The NHS Covid app has been updated today to reduce the number of people that are ‘pinged’ and asked to self-isolate.
Health secretary Sajid Javid, who has led a review of the app, said the move was taken to reduce ‘disruption’ to people and businesses.
But the Department of Health and Social Care (DHSC) stressed that people should continue using the app, which it claims averted over 50,000 cases in the first three weeks of July, or 2,000 cases a day.
The DHSC said the tweak would see the ‘logic’ which underpins how close contacts are notified updated from today.
It said that currently, for people who input a positive test but are asymptomatic, the app looks for close contacts five days prior to a positive test, but this will be updated to look back at contacts two days prior to a positive test.
The change, which the DHSC said was based on ‘public health advice’, will mean fewer contacts that took place when the positive case was unlikely to be at the peak of their infectiousness are advised to self-isolate.
It said this will reduce the overall number of notifications sent by the app, but is not a tweak to the ‘sensitivity’ of the app, nor a change to the risk threshold. And it claimed that it ‘will result in the same number of high-risk contacts being advised to self-isolate’.
It comes as GPs recently told Management in Practice‘s sister title Pulse that their staffing had been badly affected by self-isolation absences due to receiving notifications from the NHS Covid app or the Test and Trace service.
Although new government guidance recently advised healthcare staff could continue working if identified as a Covid contact in exceptional circumstances, healthcare leaders expressed their intention to continue with self-isolation requirements in a bid to protect patients and staff.
Mr Javid said: ‘We want to reduce the disruption that self-isolation can cause for people and businesses, while ensuring we’re protecting those most at risk from this virus. This update to the app will help ensure that we are striking the right balance.

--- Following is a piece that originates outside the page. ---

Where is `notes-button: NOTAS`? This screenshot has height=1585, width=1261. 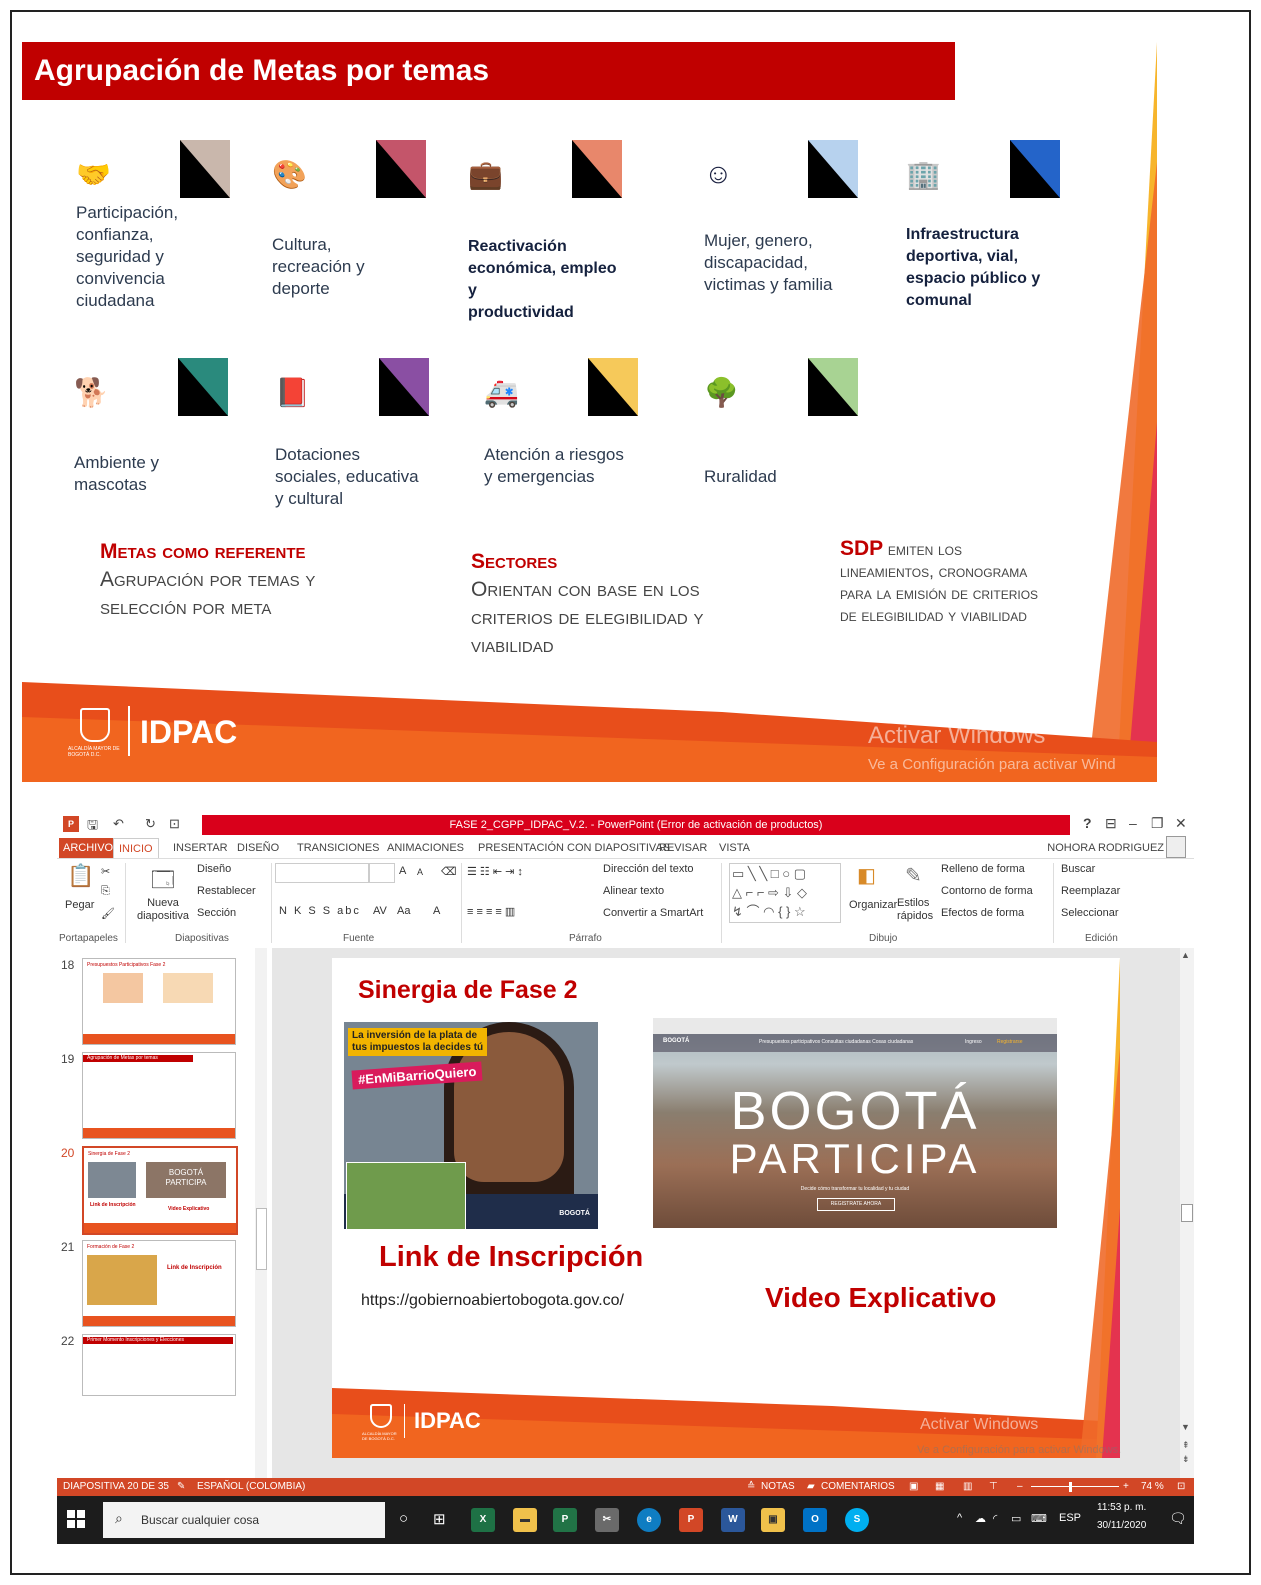 notes-button: NOTAS is located at coordinates (778, 1487).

‘It’s so important that people isolate when asked to do so in order to stop the spread of the virus and protect their communities.’
Analysis by the UK Health Security Agency showed that the app had broken the links of transmission last month, resulting in an estimated 1,600 hospitalisations.
The data, based on an assumed 60% compliance with app instructions to self-isolate, suggested the app reduced Covid spread by 4.3% every say in the first three weeks of July, with every 200-250 tests entered into the app preventing one hospitalisation.
Meanwhile, despite reports that many people have deleted the app, the DHSC said 40% of the eligible population do regularly use it, and around 50% of all reported tests get logged via the app.
UK Health Security Agency chief executive Dr Jenny Harries said the app ‘is a really practical example of how technology can be used to fight the biggest challenges we face in protecting and improving our health’.
She added: ‘The app is the simplest, easiest, and fastest way to find out whether you have been exposed to the virus, and it has saved thousands of lives over the course of this pandemic.
‘I strongly encourage everyone, even those fully vaccinated, to continue using the app. It is a lifesaving tool that helps us to stay safe and to protect those closest to us as we return to a more familiar way of life.’
It comes as fully-vaccinated people will no longer need to isolate when they are identified as a Covid contact from 16 August, and will instead be advised to take a PCR test.
It follows the move to continue to make masks mandatory in all healthcare settings, despite national restrictions lifting last month.